** Exercise aim **
Collect each line of the material that contains the string "column". Case counts.

** Extracted material **
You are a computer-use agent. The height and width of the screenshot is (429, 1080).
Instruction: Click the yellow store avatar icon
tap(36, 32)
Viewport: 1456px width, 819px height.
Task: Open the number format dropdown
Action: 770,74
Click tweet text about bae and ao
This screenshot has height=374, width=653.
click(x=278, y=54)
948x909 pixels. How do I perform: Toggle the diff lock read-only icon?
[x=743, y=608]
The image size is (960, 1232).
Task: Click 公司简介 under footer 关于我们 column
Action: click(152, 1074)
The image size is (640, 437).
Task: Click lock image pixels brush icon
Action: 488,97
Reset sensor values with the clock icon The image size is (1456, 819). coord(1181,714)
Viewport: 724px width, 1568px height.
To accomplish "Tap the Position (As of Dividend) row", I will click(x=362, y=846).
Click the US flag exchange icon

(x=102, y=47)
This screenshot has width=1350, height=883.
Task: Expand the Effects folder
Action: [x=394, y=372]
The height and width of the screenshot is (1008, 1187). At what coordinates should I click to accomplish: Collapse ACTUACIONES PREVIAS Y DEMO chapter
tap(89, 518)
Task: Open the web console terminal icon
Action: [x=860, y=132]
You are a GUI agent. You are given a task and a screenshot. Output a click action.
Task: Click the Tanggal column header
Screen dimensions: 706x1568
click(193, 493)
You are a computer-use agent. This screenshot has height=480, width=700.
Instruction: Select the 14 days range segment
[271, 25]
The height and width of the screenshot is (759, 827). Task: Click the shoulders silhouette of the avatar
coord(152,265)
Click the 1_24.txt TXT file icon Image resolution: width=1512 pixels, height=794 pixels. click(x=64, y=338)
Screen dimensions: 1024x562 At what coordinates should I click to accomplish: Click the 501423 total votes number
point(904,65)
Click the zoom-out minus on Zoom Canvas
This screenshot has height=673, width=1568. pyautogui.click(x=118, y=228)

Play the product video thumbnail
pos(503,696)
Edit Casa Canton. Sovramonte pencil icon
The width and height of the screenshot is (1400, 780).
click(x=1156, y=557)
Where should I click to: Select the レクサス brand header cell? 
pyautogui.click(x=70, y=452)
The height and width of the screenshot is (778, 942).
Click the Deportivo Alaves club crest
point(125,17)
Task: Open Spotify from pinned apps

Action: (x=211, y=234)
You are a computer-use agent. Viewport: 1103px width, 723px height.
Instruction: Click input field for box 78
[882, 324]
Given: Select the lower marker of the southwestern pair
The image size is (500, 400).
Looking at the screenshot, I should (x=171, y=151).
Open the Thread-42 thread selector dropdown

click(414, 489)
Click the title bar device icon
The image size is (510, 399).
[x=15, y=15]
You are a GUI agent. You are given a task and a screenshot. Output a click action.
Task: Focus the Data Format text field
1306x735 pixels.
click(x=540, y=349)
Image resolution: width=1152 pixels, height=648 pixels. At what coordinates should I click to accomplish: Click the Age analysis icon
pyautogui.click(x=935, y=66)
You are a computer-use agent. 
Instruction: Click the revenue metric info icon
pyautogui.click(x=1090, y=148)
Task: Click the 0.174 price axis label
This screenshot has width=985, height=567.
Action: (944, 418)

** Solution to this problem **
Task: Click 公司简介 under footer 关于我们 column
Task: Click the Tanggal column header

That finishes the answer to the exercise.